Your assignment: What you give back should be exactly the opening lines of the data, ending with the line that contains "Task: Click the feedback icon in the top bar" and including it.

--- START ---

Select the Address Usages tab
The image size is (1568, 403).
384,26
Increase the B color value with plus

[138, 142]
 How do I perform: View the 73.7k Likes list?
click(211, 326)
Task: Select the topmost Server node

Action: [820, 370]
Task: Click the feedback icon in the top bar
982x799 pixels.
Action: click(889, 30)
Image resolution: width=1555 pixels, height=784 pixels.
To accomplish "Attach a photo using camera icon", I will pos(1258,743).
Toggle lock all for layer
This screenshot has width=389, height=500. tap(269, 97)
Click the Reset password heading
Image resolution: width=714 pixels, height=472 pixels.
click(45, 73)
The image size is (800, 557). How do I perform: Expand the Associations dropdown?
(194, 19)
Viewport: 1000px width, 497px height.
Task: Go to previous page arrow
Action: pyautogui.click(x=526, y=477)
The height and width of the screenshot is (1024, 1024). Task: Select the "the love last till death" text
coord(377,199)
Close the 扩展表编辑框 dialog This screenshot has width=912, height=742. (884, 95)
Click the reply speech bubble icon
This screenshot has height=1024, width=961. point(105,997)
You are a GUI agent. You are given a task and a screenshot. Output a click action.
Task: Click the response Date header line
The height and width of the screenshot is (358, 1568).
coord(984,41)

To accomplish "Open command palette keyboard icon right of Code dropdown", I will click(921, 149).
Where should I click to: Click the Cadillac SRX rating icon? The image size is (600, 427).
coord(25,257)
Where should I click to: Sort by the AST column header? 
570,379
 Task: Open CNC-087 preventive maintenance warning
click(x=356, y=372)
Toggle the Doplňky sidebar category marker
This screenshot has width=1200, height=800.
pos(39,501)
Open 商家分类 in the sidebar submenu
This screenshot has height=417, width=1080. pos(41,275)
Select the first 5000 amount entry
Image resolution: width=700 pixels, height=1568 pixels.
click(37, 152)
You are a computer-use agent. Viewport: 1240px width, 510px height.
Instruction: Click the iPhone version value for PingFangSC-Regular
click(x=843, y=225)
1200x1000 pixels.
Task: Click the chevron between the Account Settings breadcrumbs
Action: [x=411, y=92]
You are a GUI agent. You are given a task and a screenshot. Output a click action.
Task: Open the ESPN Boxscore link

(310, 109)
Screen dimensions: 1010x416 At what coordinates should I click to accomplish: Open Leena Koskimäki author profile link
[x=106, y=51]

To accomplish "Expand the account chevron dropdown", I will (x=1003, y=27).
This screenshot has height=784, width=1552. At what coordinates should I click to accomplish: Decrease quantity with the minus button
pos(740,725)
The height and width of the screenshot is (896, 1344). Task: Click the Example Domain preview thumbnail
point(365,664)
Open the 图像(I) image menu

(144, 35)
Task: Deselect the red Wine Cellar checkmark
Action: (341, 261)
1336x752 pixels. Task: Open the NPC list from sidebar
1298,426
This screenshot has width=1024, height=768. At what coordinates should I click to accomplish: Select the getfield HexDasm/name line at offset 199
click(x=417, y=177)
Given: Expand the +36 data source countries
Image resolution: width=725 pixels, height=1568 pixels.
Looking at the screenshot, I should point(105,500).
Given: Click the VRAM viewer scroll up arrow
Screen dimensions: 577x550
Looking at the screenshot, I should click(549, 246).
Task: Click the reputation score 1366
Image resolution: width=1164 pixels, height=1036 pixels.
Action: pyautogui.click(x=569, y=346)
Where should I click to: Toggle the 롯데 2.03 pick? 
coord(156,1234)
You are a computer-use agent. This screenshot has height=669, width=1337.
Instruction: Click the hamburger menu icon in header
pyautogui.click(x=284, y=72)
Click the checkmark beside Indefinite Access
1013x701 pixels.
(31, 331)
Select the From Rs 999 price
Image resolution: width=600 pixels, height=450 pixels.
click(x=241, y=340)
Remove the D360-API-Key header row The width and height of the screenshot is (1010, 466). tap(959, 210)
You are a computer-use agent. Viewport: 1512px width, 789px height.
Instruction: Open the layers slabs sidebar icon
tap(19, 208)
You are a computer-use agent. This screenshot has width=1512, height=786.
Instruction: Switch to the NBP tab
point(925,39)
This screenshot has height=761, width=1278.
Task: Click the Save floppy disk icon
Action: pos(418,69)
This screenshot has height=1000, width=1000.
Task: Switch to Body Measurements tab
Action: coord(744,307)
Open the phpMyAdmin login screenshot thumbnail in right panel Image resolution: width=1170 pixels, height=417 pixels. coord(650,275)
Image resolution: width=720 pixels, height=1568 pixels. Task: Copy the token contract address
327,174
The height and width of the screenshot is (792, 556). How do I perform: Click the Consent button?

--- END ---

Solution for this task:
Select the Address Usages tab
The image size is (1568, 403).
384,26
Increase the B color value with plus

[138, 142]
 How do I perform: View the 73.7k Likes list?
click(211, 326)
Task: Select the topmost Server node

Action: [820, 370]
Task: Click the feedback icon in the top bar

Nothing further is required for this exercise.